[START Material provided]

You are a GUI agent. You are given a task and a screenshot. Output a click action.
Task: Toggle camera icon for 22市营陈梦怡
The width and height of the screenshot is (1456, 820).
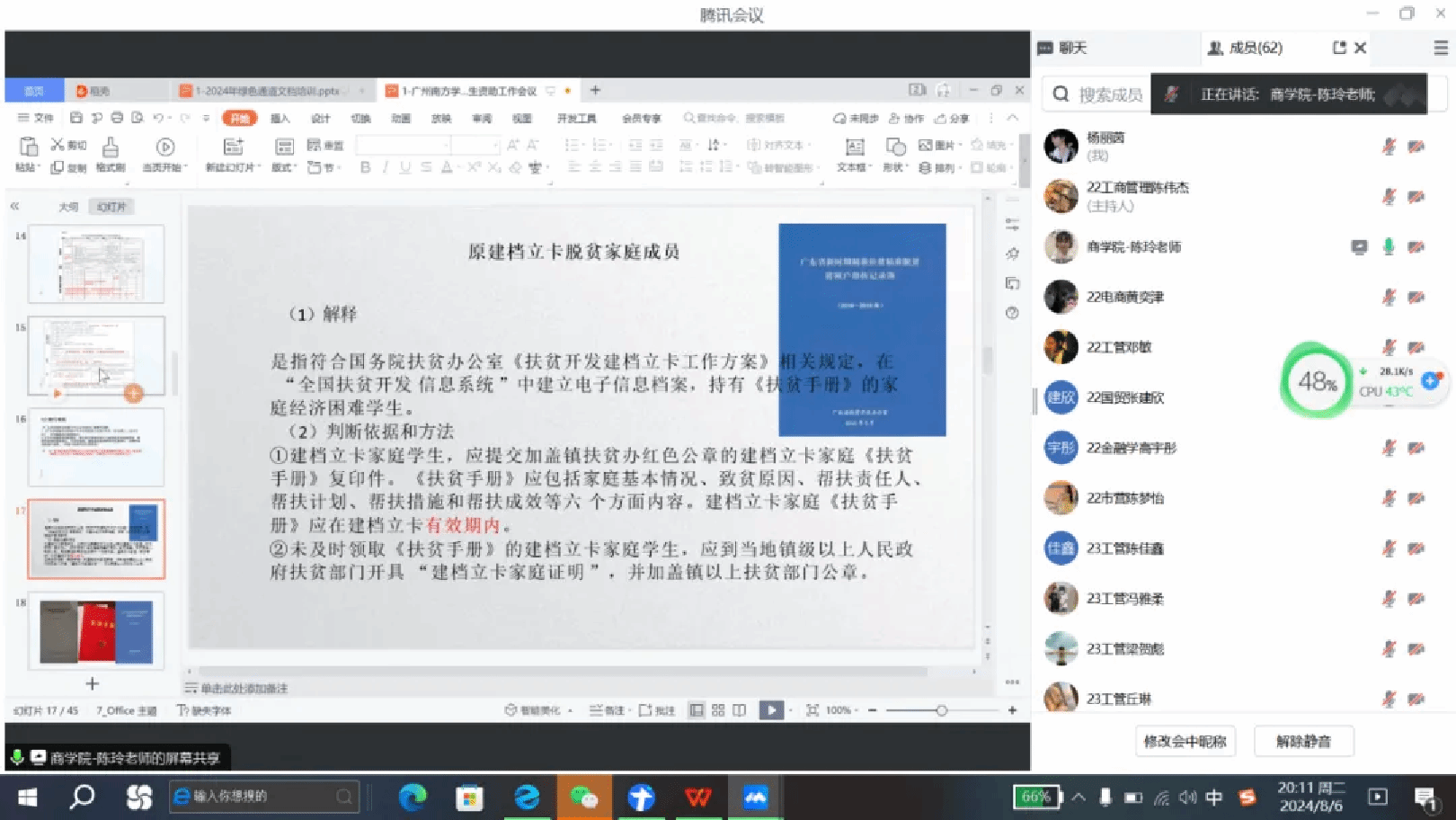1416,498

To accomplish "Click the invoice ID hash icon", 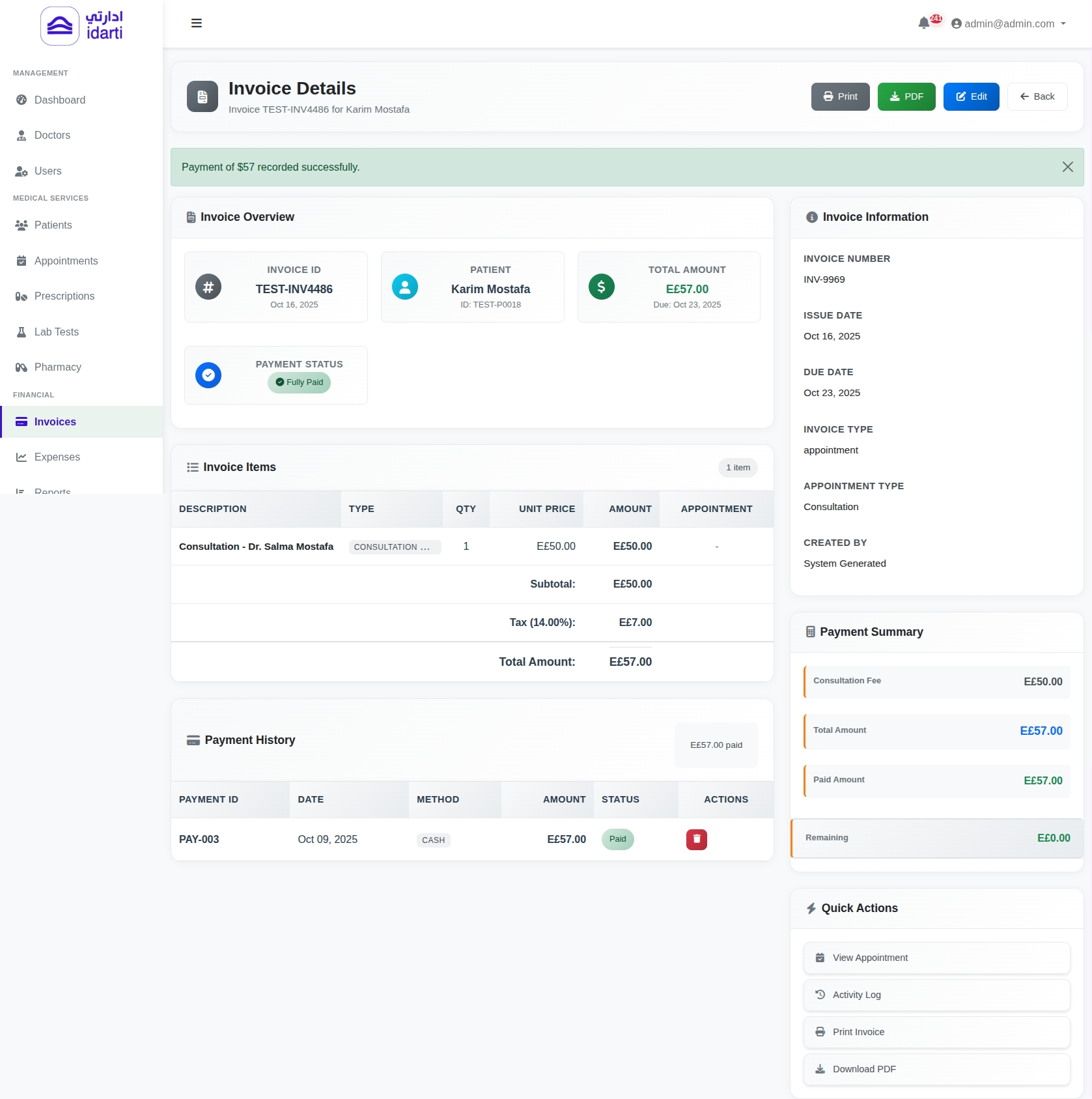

[END Material provided]

__Written request__. Reproduce the data above line for line, word for word, leaving out the pictures.

__Solution for this exercise__.
You are a GUI agent. You are given a task and a screenshot. Output a click action.
Task: Toggle camera icon for 22市营陈梦怡
The width and height of the screenshot is (1456, 820).
1416,498

To accomplish "Click the invoice ID hash icon", 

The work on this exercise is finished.